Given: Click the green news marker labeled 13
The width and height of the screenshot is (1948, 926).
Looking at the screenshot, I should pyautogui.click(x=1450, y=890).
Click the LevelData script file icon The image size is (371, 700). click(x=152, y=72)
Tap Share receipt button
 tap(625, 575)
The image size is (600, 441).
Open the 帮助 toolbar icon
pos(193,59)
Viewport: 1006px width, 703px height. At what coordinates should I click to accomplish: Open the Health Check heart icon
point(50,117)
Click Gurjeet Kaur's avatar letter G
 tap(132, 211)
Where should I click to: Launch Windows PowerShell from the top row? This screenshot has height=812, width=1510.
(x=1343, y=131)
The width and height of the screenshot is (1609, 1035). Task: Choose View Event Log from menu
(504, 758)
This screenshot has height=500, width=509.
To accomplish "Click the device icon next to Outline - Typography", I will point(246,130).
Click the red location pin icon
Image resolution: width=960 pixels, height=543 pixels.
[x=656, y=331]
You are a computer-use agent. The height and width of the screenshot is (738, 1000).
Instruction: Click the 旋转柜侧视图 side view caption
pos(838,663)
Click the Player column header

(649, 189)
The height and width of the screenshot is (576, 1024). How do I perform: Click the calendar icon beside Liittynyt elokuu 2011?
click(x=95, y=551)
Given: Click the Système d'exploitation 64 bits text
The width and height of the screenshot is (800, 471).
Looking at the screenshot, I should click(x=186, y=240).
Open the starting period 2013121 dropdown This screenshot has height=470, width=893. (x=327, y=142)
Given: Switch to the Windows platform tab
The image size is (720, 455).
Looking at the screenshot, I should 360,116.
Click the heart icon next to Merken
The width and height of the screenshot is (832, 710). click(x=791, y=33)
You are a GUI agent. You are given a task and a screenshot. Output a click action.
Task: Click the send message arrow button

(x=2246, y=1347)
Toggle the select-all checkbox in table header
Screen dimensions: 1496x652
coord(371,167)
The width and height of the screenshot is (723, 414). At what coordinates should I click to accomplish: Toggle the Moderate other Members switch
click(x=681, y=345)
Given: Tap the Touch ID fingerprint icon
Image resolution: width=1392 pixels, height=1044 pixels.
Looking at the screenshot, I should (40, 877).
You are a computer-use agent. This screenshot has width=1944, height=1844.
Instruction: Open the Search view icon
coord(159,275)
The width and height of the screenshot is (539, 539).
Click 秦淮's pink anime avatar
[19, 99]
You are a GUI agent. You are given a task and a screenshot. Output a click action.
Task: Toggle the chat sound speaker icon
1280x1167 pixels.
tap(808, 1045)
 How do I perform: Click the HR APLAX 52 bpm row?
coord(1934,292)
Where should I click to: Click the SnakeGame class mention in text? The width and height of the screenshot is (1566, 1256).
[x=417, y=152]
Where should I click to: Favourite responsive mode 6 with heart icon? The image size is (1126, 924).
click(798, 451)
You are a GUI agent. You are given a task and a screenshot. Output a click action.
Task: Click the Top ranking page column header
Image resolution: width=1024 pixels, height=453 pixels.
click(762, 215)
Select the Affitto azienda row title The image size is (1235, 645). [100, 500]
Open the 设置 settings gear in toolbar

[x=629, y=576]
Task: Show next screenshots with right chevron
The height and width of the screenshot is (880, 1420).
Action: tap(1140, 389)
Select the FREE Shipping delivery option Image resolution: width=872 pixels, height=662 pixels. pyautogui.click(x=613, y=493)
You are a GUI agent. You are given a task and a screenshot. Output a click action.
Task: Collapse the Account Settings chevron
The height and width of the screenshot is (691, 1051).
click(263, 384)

====

(Exercise objective):
Retype every line of the listing above without changing anything.

(Full solution):
Given: Click the green news marker labeled 13
The width and height of the screenshot is (1948, 926).
Looking at the screenshot, I should pyautogui.click(x=1450, y=890).
Click the LevelData script file icon The image size is (371, 700). click(x=152, y=72)
Tap Share receipt button
 tap(625, 575)
The image size is (600, 441).
Open the 帮助 toolbar icon
pos(193,59)
Viewport: 1006px width, 703px height. At what coordinates should I click to accomplish: Open the Health Check heart icon
point(50,117)
Click Gurjeet Kaur's avatar letter G
 tap(132, 211)
Where should I click to: Launch Windows PowerShell from the top row? This screenshot has height=812, width=1510.
(x=1343, y=131)
The width and height of the screenshot is (1609, 1035). Task: Choose View Event Log from menu
(504, 758)
This screenshot has height=500, width=509.
To accomplish "Click the device icon next to Outline - Typography", I will point(246,130).
Click the red location pin icon
Image resolution: width=960 pixels, height=543 pixels.
[x=656, y=331]
You are a computer-use agent. The height and width of the screenshot is (738, 1000).
Instruction: Click the 旋转柜侧视图 side view caption
pos(838,663)
Click the Player column header

(649, 189)
The height and width of the screenshot is (576, 1024). How do I perform: Click the calendar icon beside Liittynyt elokuu 2011?
click(x=95, y=551)
Given: Click the Système d'exploitation 64 bits text
The width and height of the screenshot is (800, 471).
Looking at the screenshot, I should click(x=186, y=240).
Open the starting period 2013121 dropdown This screenshot has height=470, width=893. (x=327, y=142)
Given: Switch to the Windows platform tab
The image size is (720, 455).
Looking at the screenshot, I should 360,116.
Click the heart icon next to Merken
The width and height of the screenshot is (832, 710). click(x=791, y=33)
You are a GUI agent. You are given a task and a screenshot. Output a click action.
Task: Click the send message arrow button

(x=2246, y=1347)
Toggle the select-all checkbox in table header
Screen dimensions: 1496x652
coord(371,167)
The width and height of the screenshot is (723, 414). At what coordinates should I click to accomplish: Toggle the Moderate other Members switch
click(x=681, y=345)
Given: Tap the Touch ID fingerprint icon
Image resolution: width=1392 pixels, height=1044 pixels.
Looking at the screenshot, I should (40, 877).
You are a computer-use agent. This screenshot has width=1944, height=1844.
Instruction: Open the Search view icon
coord(159,275)
The width and height of the screenshot is (539, 539).
Click 秦淮's pink anime avatar
[19, 99]
You are a GUI agent. You are given a task and a screenshot. Output a click action.
Task: Toggle the chat sound speaker icon
1280x1167 pixels.
tap(808, 1045)
 How do I perform: Click the HR APLAX 52 bpm row?
coord(1934,292)
Where should I click to: Click the SnakeGame class mention in text? The width and height of the screenshot is (1566, 1256).
[x=417, y=152]
Where should I click to: Favourite responsive mode 6 with heart icon? The image size is (1126, 924).
click(798, 451)
You are a GUI agent. You are given a task and a screenshot. Output a click action.
Task: Click the Top ranking page column header
Image resolution: width=1024 pixels, height=453 pixels.
click(762, 215)
Select the Affitto azienda row title The image size is (1235, 645). [100, 500]
Open the 设置 settings gear in toolbar

[x=629, y=576]
Task: Show next screenshots with right chevron
The height and width of the screenshot is (880, 1420).
Action: tap(1140, 389)
Select the FREE Shipping delivery option Image resolution: width=872 pixels, height=662 pixels. pyautogui.click(x=613, y=493)
You are a GUI agent. You are given a task and a screenshot. Output a click action.
Task: Collapse the Account Settings chevron
The height and width of the screenshot is (691, 1051).
click(263, 384)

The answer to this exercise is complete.